Riqualificazione di piazza San Rocco e Corte Sant'Ilario

Sinergo ha seguito la progettazione di piazza San Rocco e Corte Sant’Ilario grazie alla collaborazione con lo studio Stradivarie Architetti Associati, capofila del raggruppamento di professionisti che all’inizio del 2016 si è aggiudicato l’appalto per il progetto e la direzione lavori delle due piazze. Il progetto, finanziato con fondi PISUS dalla regione Friuli Venezia Giulia, prevede la riqualificazione di due diversi ambiti nel centro urbano di Gorizia – di fronte alla chiesa di San Rocco e al Duomo di Sant’Ilario e Taziano.

Piazza San Rocco – il primo intervento prevede la realizzazione di un ampio sagrato di fronte alla chiesa del borgo di San Rocco e la riorganizzazione dei parcheggi e della viabilità in prossimità dei campi sportivi. Grazie alla realizzazione di un senso unico su via Parcar, è possibile riposizionare i posteggi e liberare così lo spazio che un tempo costituiva il sagrato della chiesa – attualmente occupato da auto.  Qui è realizzato un sagrato pavimentato che raccorda la viabilità carrabile con la cortina edilizia che lo delimita, e ripristina il rapporto visivo tra la facciata della chiesa e l’asse di via Parcar. Grazie al ridisegno della direttrice via Veniero-via dei Lentieri è messo in sicurezza l’accesso alla chiesa.

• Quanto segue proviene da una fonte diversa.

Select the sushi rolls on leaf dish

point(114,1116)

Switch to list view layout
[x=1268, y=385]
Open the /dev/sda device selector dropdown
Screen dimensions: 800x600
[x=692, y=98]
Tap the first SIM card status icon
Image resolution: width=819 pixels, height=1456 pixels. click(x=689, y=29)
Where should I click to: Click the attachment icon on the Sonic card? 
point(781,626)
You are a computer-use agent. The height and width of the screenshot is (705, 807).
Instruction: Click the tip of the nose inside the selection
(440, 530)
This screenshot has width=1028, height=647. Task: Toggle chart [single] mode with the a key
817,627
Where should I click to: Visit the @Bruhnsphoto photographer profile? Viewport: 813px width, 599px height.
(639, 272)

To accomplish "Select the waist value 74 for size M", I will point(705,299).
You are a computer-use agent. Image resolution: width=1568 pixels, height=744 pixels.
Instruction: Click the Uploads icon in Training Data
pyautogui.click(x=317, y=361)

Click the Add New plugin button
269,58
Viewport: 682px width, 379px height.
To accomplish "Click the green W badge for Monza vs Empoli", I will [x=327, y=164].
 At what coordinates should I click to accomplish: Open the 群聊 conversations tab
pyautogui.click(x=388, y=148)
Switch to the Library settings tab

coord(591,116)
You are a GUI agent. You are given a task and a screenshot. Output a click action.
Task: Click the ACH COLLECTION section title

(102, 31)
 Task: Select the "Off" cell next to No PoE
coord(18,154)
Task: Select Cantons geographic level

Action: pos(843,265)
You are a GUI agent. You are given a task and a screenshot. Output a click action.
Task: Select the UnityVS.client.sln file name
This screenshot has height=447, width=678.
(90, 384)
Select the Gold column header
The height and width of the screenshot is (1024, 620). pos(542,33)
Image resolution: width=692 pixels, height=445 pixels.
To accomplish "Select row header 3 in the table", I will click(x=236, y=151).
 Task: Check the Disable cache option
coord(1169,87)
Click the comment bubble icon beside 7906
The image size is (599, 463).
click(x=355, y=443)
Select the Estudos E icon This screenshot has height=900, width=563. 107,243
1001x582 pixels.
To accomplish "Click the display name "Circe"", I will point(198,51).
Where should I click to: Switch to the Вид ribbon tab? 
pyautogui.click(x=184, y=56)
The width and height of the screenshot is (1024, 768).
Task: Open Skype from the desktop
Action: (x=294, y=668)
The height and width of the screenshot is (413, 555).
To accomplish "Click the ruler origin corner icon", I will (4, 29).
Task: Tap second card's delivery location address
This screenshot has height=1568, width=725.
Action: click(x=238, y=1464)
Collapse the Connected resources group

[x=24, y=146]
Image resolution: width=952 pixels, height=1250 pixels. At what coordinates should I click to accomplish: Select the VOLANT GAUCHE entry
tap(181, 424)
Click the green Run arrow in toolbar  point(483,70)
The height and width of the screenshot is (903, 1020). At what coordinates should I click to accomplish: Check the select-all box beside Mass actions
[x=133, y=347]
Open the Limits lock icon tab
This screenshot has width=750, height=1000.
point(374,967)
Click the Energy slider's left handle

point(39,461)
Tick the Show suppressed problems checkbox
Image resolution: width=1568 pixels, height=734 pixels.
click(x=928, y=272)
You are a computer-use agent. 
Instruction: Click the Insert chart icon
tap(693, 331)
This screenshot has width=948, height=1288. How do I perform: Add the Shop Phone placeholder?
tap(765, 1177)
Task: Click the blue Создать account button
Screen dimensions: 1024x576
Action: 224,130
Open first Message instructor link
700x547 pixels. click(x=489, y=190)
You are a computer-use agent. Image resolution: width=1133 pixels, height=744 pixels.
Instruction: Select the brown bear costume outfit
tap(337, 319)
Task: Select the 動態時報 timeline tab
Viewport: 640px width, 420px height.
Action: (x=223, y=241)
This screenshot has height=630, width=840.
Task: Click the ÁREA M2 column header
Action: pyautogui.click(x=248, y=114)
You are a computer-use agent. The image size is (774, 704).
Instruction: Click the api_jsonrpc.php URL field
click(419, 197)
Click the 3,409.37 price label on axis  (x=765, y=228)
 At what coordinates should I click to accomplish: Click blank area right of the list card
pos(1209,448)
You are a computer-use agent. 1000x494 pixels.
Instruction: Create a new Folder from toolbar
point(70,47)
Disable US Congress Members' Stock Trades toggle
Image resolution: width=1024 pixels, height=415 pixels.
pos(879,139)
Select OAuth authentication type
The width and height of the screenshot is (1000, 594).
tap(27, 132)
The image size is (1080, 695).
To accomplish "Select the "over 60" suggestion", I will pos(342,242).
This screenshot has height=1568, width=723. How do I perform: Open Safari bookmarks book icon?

Corte Sant’Ilario – lo spazio antistante la chiesa, attualmente occupato da parcheggi, è anche in questo caso riorganizzato in forma di sagrato pavimentato. All’interno della piazza è realizzato uno spazio ombreggiato grazie all’inserimento di un boschetto di betulle. La piazza è spartita in due da un percorso che attraverso il sottoportico della questura, su piazza Cavour, conduce sino alla sede della polizia locale. Qui l’apertura di un passaggio verso il vicino municipio, permette di ricollegarne il giardino con la nuova piazza. Questo nuovo percorso, attualmente occupato dalle auto della polizia, viene pavimentato e affiancato da due filari di alberi. Camminando su questa direttrice è così possibile abbracciare con un unico sguardo la facciata della chiesa e, sullo sfondo, il castello di Gorizia.